## Assignment
All entries must be given again in full, exactly as they were supplied.

## Supplied data
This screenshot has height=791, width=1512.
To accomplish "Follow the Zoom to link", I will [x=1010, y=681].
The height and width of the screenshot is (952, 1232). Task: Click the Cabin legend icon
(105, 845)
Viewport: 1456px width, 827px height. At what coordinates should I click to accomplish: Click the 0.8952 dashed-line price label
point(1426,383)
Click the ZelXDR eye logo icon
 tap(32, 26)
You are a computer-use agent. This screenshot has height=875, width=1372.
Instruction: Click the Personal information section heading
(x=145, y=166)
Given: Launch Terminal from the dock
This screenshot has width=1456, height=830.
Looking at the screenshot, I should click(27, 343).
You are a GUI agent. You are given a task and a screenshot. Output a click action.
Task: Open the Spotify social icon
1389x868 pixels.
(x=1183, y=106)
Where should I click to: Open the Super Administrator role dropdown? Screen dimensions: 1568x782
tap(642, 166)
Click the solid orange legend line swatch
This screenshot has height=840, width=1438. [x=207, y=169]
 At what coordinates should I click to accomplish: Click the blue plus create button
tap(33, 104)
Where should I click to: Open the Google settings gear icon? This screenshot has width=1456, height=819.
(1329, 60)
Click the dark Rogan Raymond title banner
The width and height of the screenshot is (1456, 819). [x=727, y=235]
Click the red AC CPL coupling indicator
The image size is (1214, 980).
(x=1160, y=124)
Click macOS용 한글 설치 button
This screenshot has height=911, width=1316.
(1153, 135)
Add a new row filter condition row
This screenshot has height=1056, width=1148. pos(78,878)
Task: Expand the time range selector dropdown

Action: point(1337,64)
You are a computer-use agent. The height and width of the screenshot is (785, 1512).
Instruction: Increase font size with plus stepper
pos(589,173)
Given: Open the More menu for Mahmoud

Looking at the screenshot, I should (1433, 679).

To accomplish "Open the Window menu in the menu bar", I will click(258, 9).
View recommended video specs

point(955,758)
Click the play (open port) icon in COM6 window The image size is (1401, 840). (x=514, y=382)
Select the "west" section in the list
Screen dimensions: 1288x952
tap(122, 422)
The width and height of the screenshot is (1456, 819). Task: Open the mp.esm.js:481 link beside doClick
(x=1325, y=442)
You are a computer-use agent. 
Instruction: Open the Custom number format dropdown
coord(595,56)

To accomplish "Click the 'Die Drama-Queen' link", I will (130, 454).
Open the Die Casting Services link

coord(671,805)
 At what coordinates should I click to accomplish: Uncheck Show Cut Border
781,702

## Response area
This screenshot has height=791, width=1512.
To accomplish "Follow the Zoom to link", I will [x=1010, y=681].
The height and width of the screenshot is (952, 1232). Task: Click the Cabin legend icon
(105, 845)
Viewport: 1456px width, 827px height. At what coordinates should I click to accomplish: Click the 0.8952 dashed-line price label
point(1426,383)
Click the ZelXDR eye logo icon
 tap(32, 26)
You are a computer-use agent. This screenshot has height=875, width=1372.
Instruction: Click the Personal information section heading
(x=145, y=166)
Given: Launch Terminal from the dock
This screenshot has width=1456, height=830.
Looking at the screenshot, I should click(27, 343).
You are a GUI agent. You are given a task and a screenshot. Output a click action.
Task: Open the Spotify social icon
1389x868 pixels.
(x=1183, y=106)
Where should I click to: Open the Super Administrator role dropdown? Screen dimensions: 1568x782
tap(642, 166)
Click the solid orange legend line swatch
This screenshot has height=840, width=1438. [x=207, y=169]
 At what coordinates should I click to accomplish: Click the blue plus create button
tap(33, 104)
Where should I click to: Open the Google settings gear icon? This screenshot has width=1456, height=819.
(1329, 60)
Click the dark Rogan Raymond title banner
The width and height of the screenshot is (1456, 819). [x=727, y=235]
Click the red AC CPL coupling indicator
The image size is (1214, 980).
(x=1160, y=124)
Click macOS용 한글 설치 button
This screenshot has height=911, width=1316.
(1153, 135)
Add a new row filter condition row
This screenshot has height=1056, width=1148. pos(78,878)
Task: Expand the time range selector dropdown

Action: point(1337,64)
You are a computer-use agent. The height and width of the screenshot is (785, 1512).
Instruction: Increase font size with plus stepper
pos(589,173)
Given: Open the More menu for Mahmoud

Looking at the screenshot, I should (1433, 679).

To accomplish "Open the Window menu in the menu bar", I will click(258, 9).
View recommended video specs

point(955,758)
Click the play (open port) icon in COM6 window The image size is (1401, 840). (x=514, y=382)
Select the "west" section in the list
Screen dimensions: 1288x952
tap(122, 422)
The width and height of the screenshot is (1456, 819). Task: Open the mp.esm.js:481 link beside doClick
(x=1325, y=442)
You are a computer-use agent. 
Instruction: Open the Custom number format dropdown
coord(595,56)

To accomplish "Click the 'Die Drama-Queen' link", I will (130, 454).
Open the Die Casting Services link

coord(671,805)
 At what coordinates should I click to accomplish: Uncheck Show Cut Border
781,702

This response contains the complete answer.